Hydrocarbons remain the principle source of energy in 2019. Nevertheless, people in civilized world are increasingly choosing electric cars, as petrol and diesel engines emit fractional co2 www.businesscloud.co.uk into the atmosphere and pollute the environment with nitrogen and sulphur compounds. The number of electric cars will are as long as 130 million by the end of 2030 and each home and office will likely use smart devices ran by batteries. Oslo, Hamburg, Copenhagen, Paris, London, Madrid already declared that they’re going to ban all vehicles implementing petrol or diesel fuel in central areas. The way things are going, batteries will replace the environmentally damaging coal and oil as fuel sources.
Minerals for batteries should be extracted and processed with robust safety standards, proper working conditions, norms for responsible extraction and business ethics in your mind.
Global social responsibility
Take, as an illustration, cobalt.

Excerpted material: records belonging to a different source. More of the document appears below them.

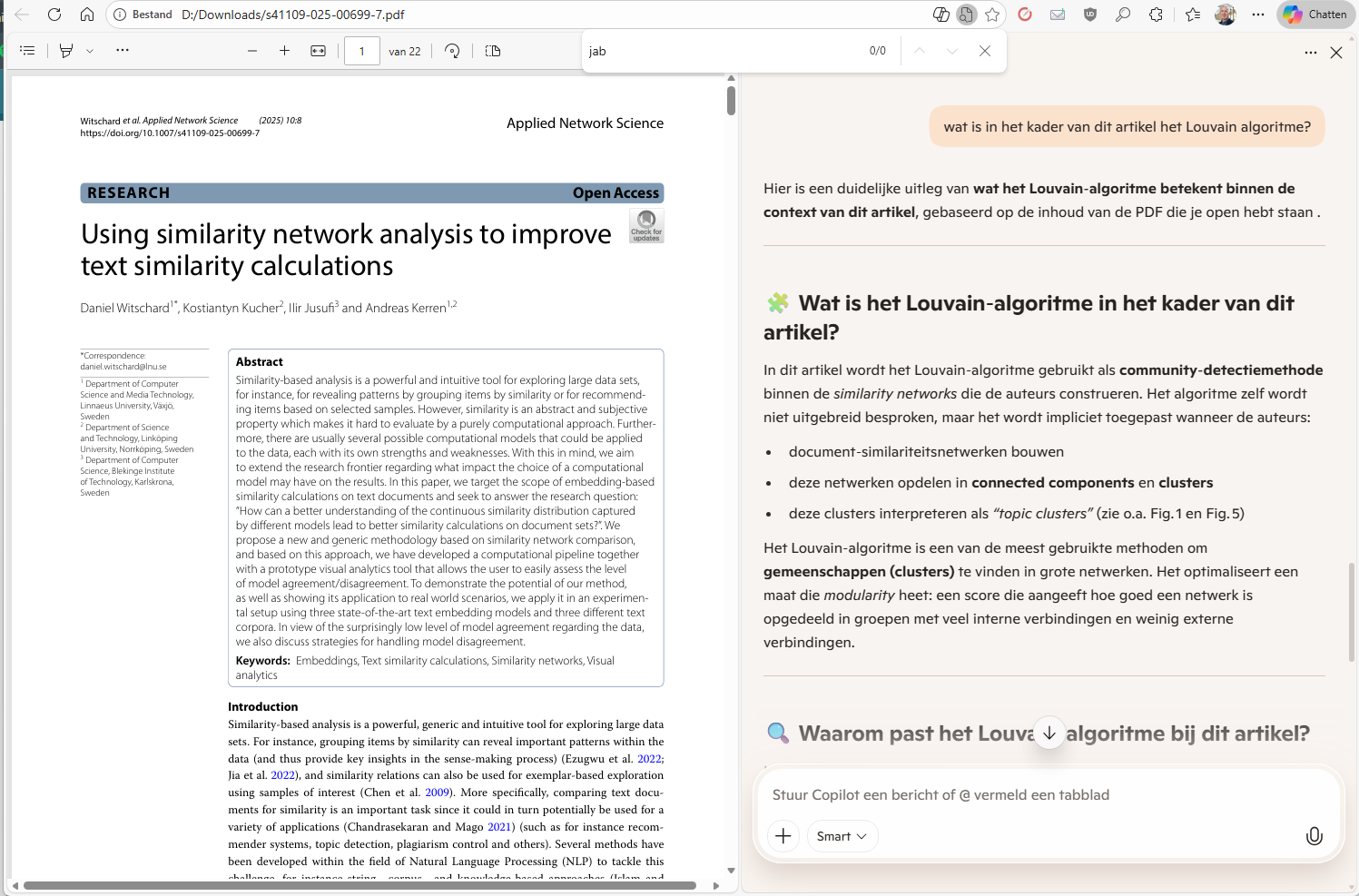Click the fit to width icon
Image resolution: width=1359 pixels, height=896 pixels.
(x=318, y=51)
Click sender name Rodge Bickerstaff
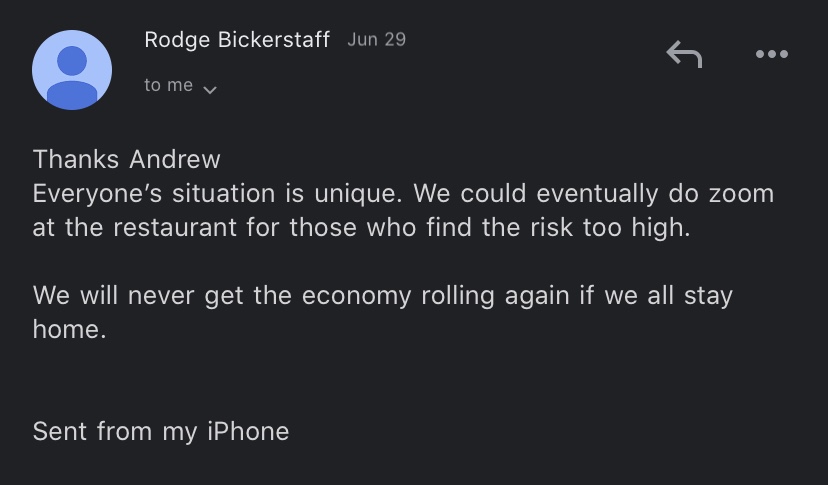The image size is (828, 485). [x=237, y=40]
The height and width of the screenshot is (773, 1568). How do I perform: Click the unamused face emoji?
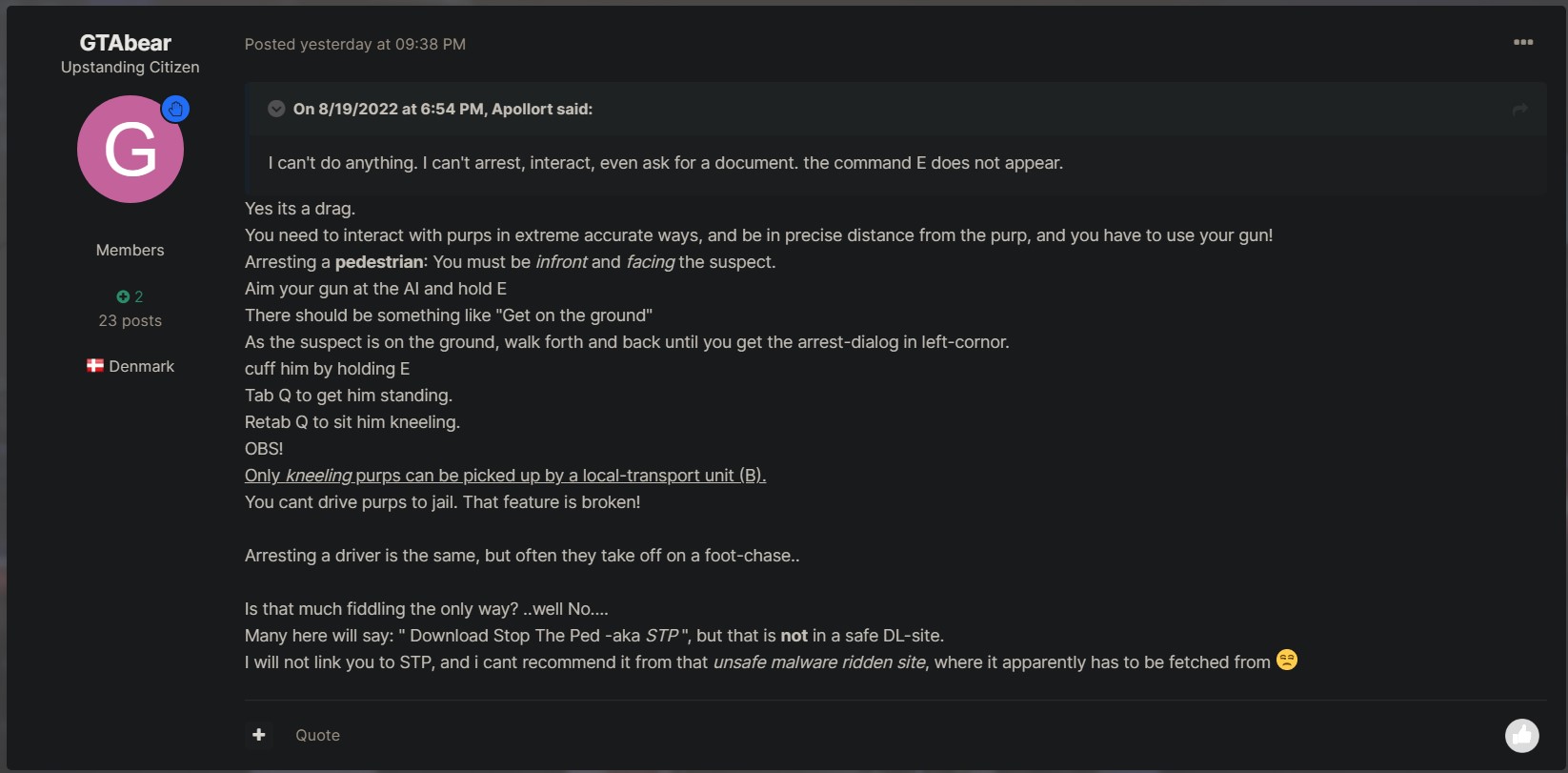[1286, 661]
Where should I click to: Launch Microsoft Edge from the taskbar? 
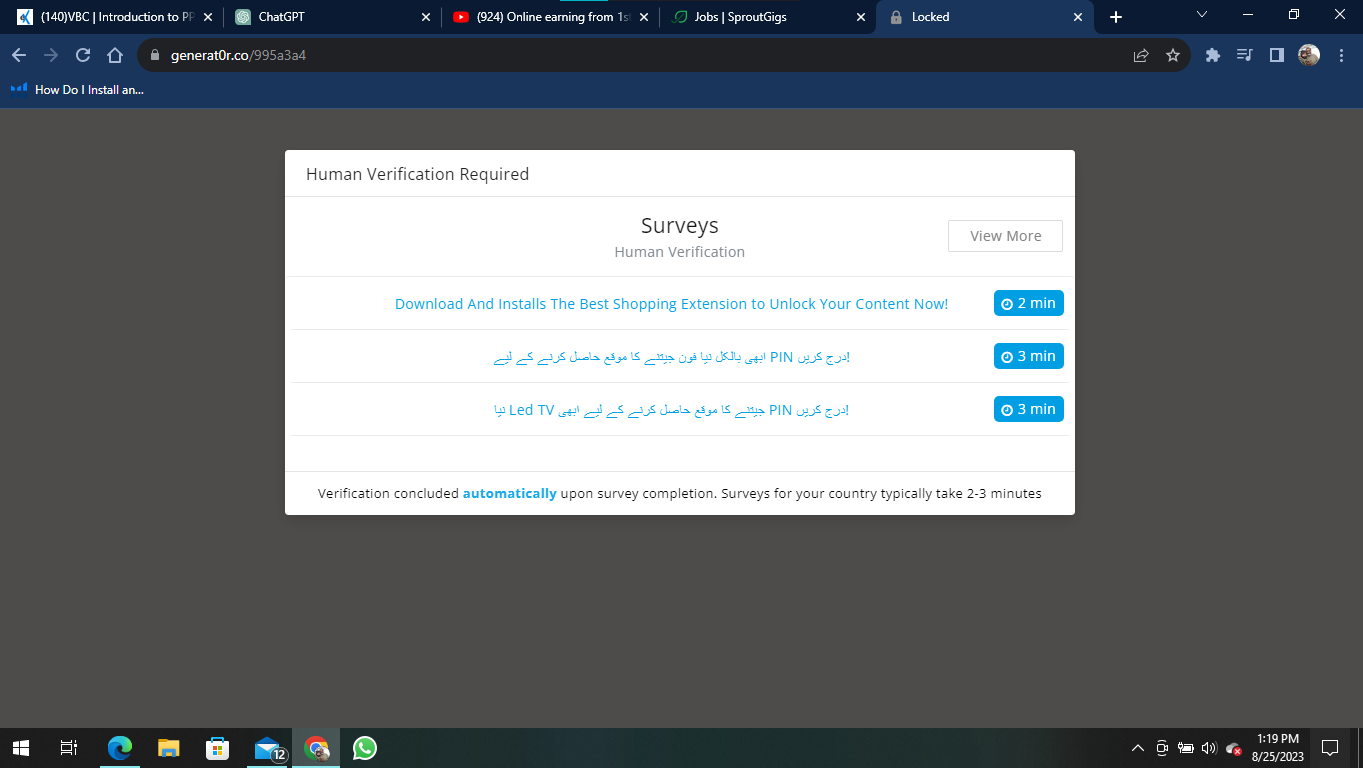pyautogui.click(x=120, y=747)
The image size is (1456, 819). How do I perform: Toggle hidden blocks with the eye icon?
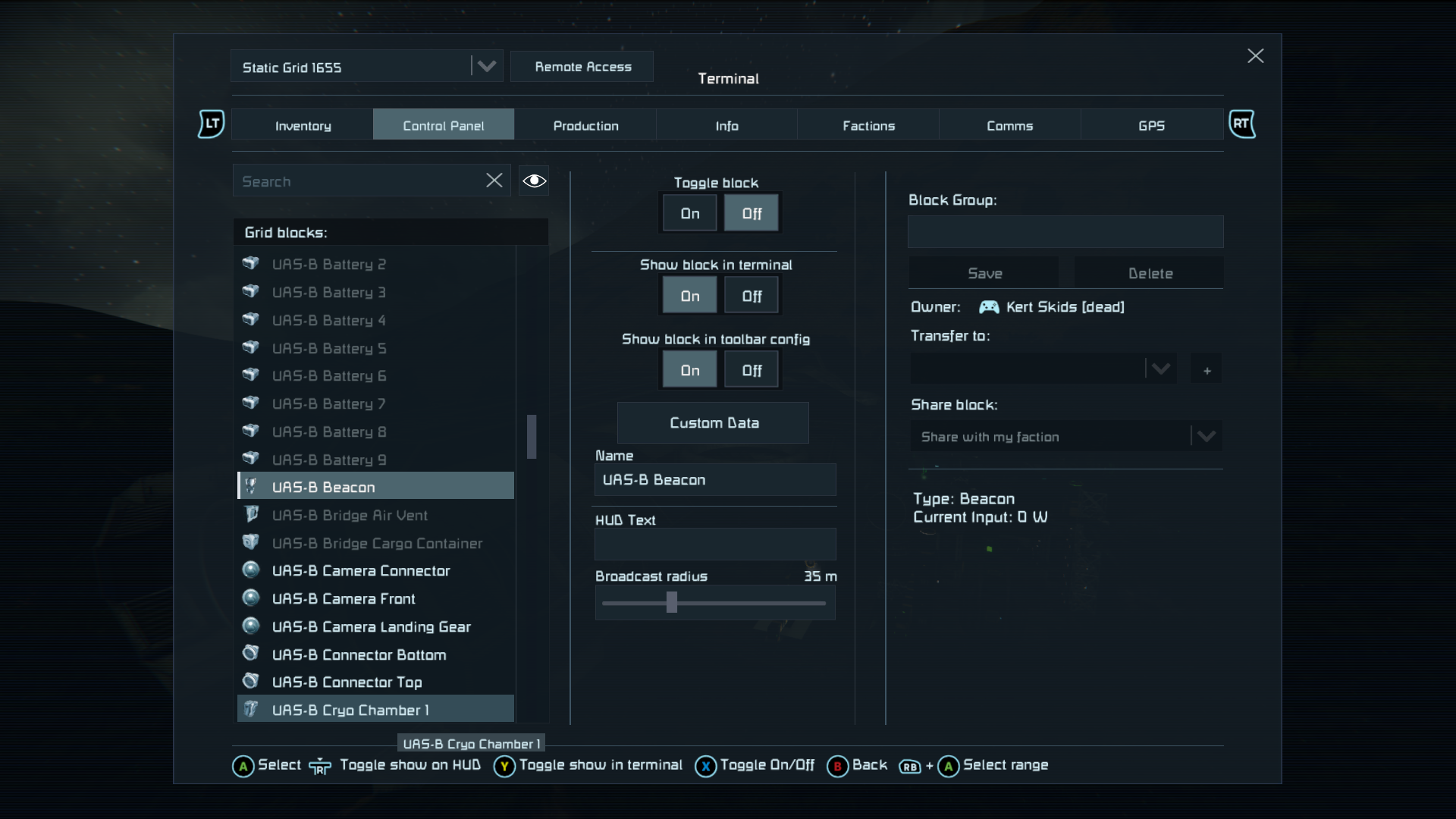(x=534, y=180)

Over sixty-six per cent of cobalt are extracted inside the Democratic Republic of the Congo. Cobalt mining brings a significant amount of employment for those around DRC but a large percentage could possibly be tainted by illegal child labour.
In 2017, world leading companies including BASF, Enel and Volkswagen met in the World Economic Forum annual meeting in Davos to discuss business ethics in minerals extraction for that creation of batteries. As a result, the businesses came together to found the Global Battery Alliance, with Eurasian Resources Group like a founding member, directed at prohibiting using child labour and promoting battery recycling to improve the sustainability from the industry.
The CEO of Eurasian Resources Group, Benedikt Sobotka reiterated the business’s resolve for help tackle child labour inside Democratic Republic with the Congo. He hopes that from the Alliance and collaboration between major companies, international organisations and civil society, the illegal involvement of children in mining inside the battery supply chain will probably be addressed.
Eurasian Resources Group supports children within the DRC
Through longstanding partnerships including using the Good Shepherd Sisters and Pact, Eurasian Resources Group focuses on helping tackle child labour and strengthen child protection norms.
In 2018 and early 2019, ERG continued to guide over 10,000 students through its educational initiatives inside DRC.
Benedikt Sobotka, CEO of Eurasian Resources Group, holds how the global battery sector should confer benefits to its participants over the value chain including children and local communities in the DRC.